2 more ideas for evaluation survey items – asking about comparative value

In a post last week, I shared some ideas about how to get approximate answers to the ‘overall value’ question by building these concepts right into survey and interview questions themselves. Some ‘overall value’ questions pertained to cost-effectiveness, whether the costs outweighed the benefits or not.

But, there is another question that is often important in evaluation, and it’s a comparative one … was this the best investment we could have made with the available resources?

One interview question I mentioned last week tapped into this comparative cost-effectiveness question. I asked CEs who had invested in an executive leadership program:

How would you rate the program as an investment compared to the other options you could choose to achieve similar benefits? … What evidence convinces you of this?

Those who invest in programs have quite often thought about this question and can give some very insightful answers.

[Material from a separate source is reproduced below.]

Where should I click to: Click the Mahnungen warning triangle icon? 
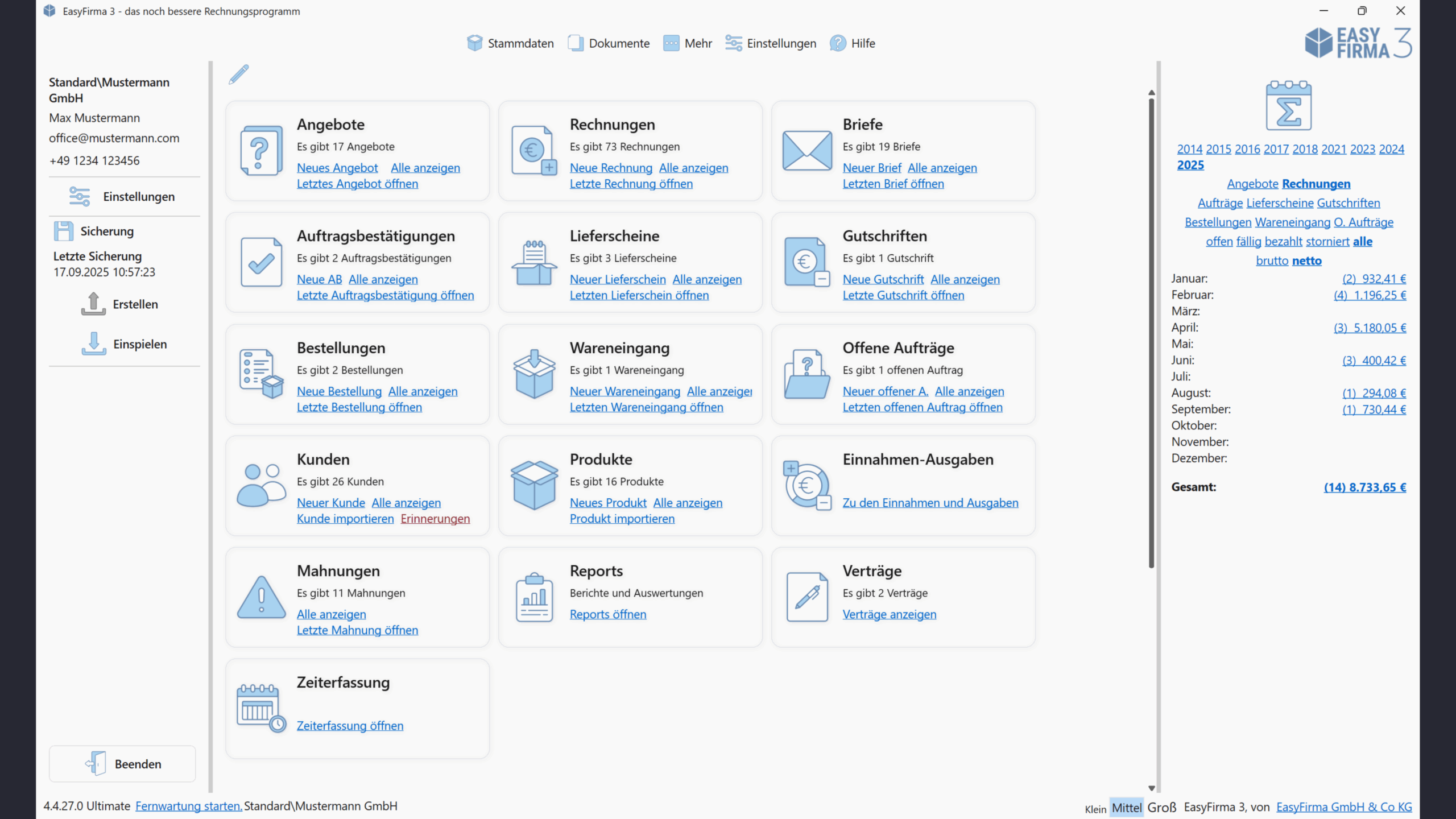point(261,597)
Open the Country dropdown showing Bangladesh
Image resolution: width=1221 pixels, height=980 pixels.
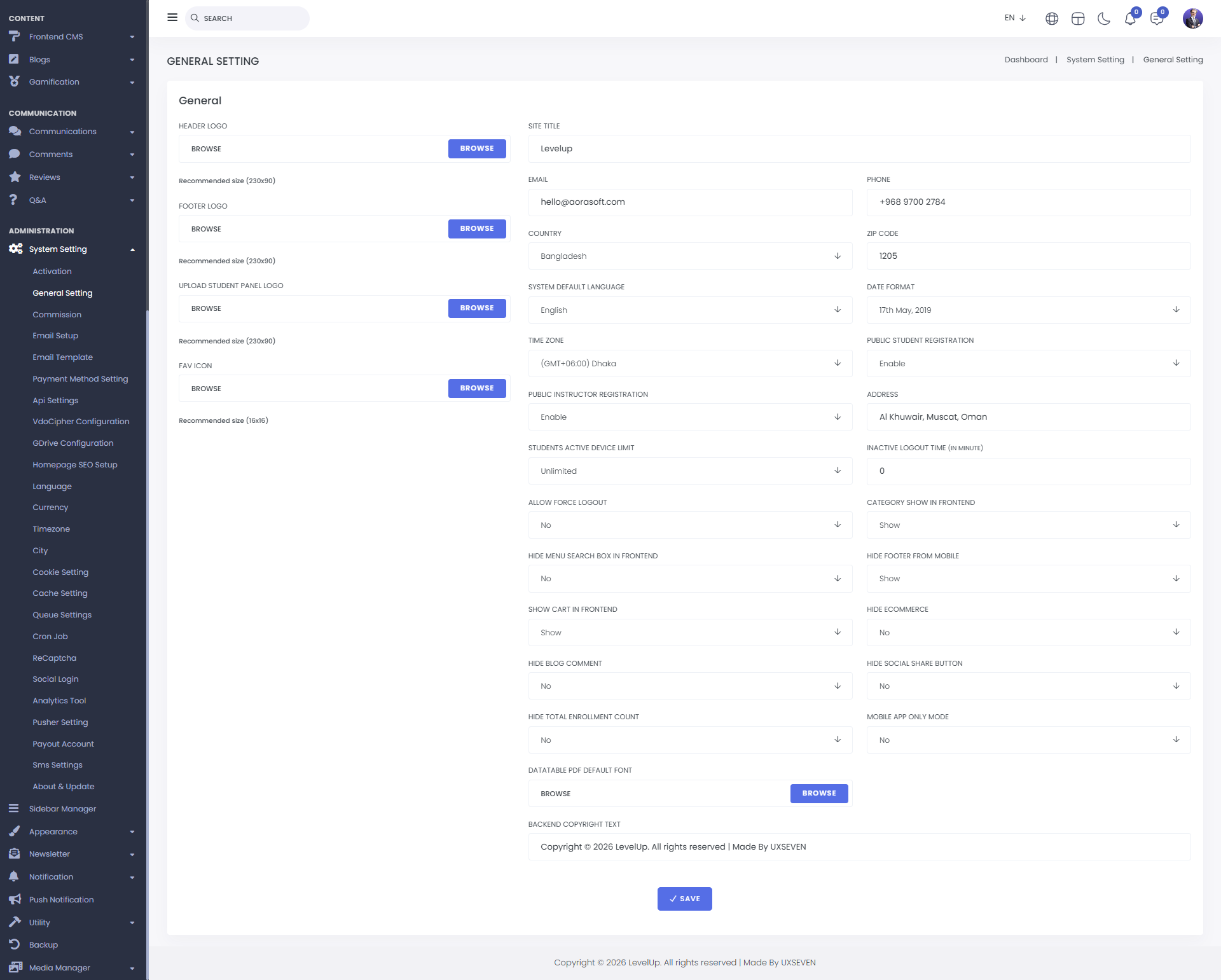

But there are times when some more explicit comparisons are helpful. Here’s a question I asked participants in a 3-week leadership development program (referred to here as the EFP) for senior managers. Note that, for them individually, financial costs are not the most important consideration, but rather the time and effort investment.

4 (a) Apart from the EFP, what is the best short (1 to 6 week) leadership course you have attended, if any (e.g. Leadership in Practice, Henley, Harvard, London Business School, NZIM)?

Name of program:

EFP was
much less valuable
EFP was somewhat less valuable EFP was about as valuable EFP was somewhat more valuable EFP was much more valuable N/A
(b) How does the EFP compare with the program you named above?

Comments (optional):


Now, responses to the above give a gauge of how participants saw the relative value of the program given the time and effort they invested in attending. But, the financial costs of attending (not just course fees, but also travel and accommodation, and the cost of backfilling the manager’s position while he/she attends) can be a useful overlay here.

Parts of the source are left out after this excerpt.